==== Provided data

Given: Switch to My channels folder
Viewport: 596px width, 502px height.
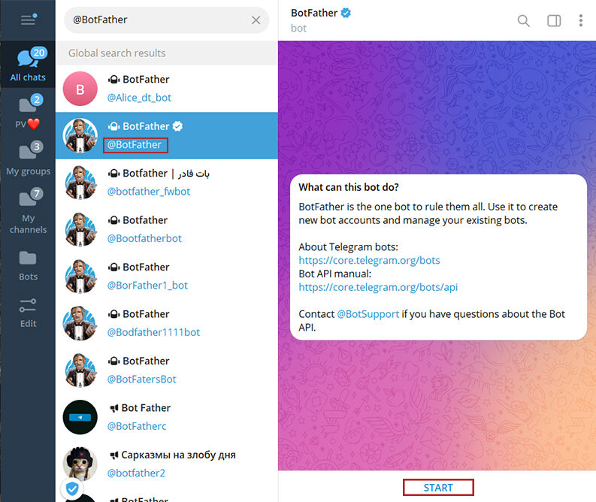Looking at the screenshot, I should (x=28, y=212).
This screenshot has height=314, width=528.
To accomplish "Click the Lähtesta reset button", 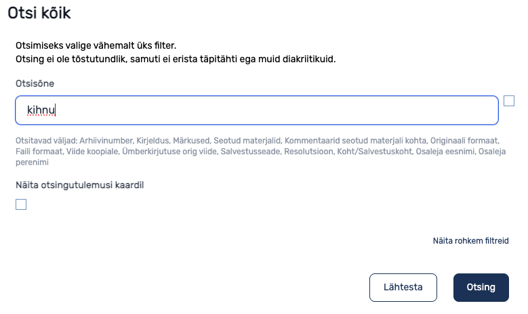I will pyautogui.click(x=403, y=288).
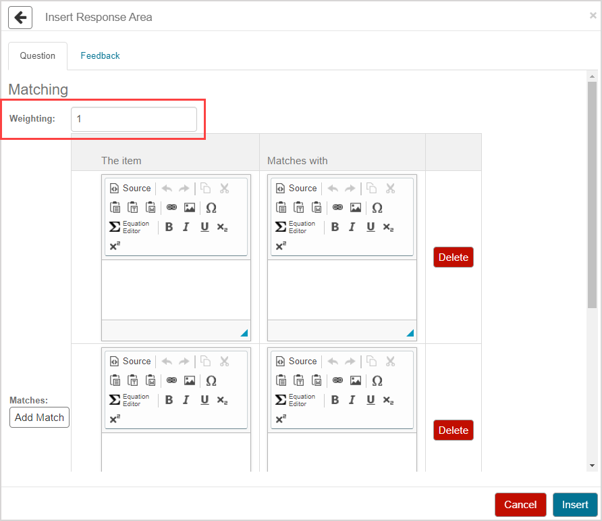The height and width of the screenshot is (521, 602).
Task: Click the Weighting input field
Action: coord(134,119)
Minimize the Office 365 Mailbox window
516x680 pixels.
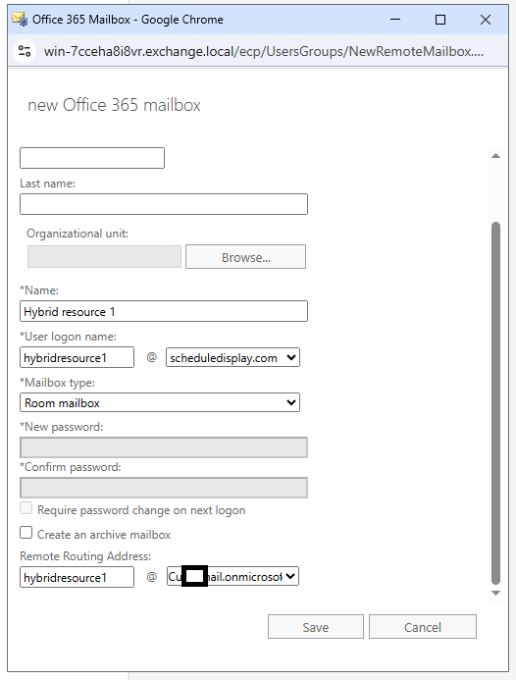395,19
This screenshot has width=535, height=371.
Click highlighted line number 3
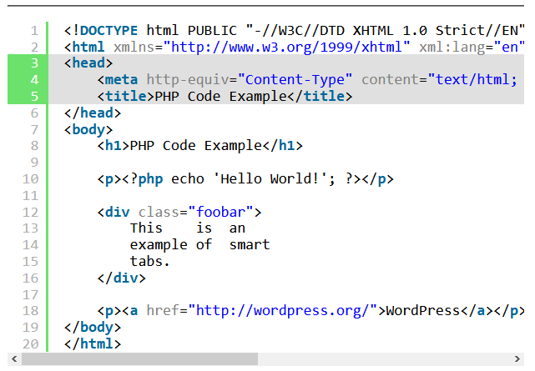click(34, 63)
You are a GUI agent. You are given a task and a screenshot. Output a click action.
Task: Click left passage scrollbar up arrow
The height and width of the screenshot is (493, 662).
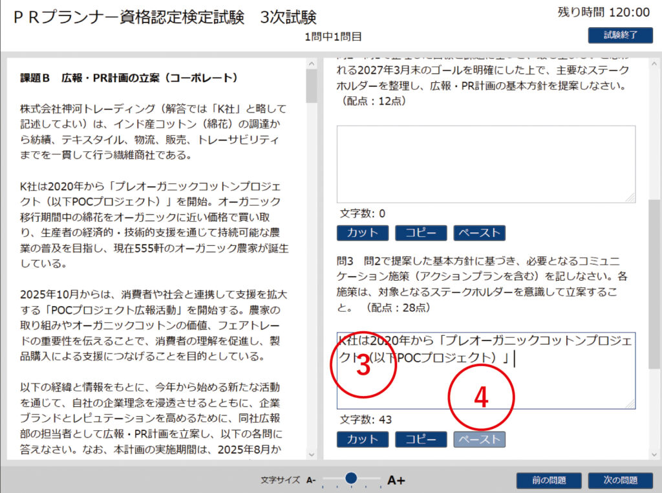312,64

========

What the task asks
Print once more, exactly, the lines that start at the top of the records above and end at the line with "This screenshot has height=314, width=528.", skipping all pictures.

Your solution
Given: Switch to My channels folder
Viewport: 596px width, 502px height.
Looking at the screenshot, I should (x=28, y=212).
This screenshot has height=314, width=528.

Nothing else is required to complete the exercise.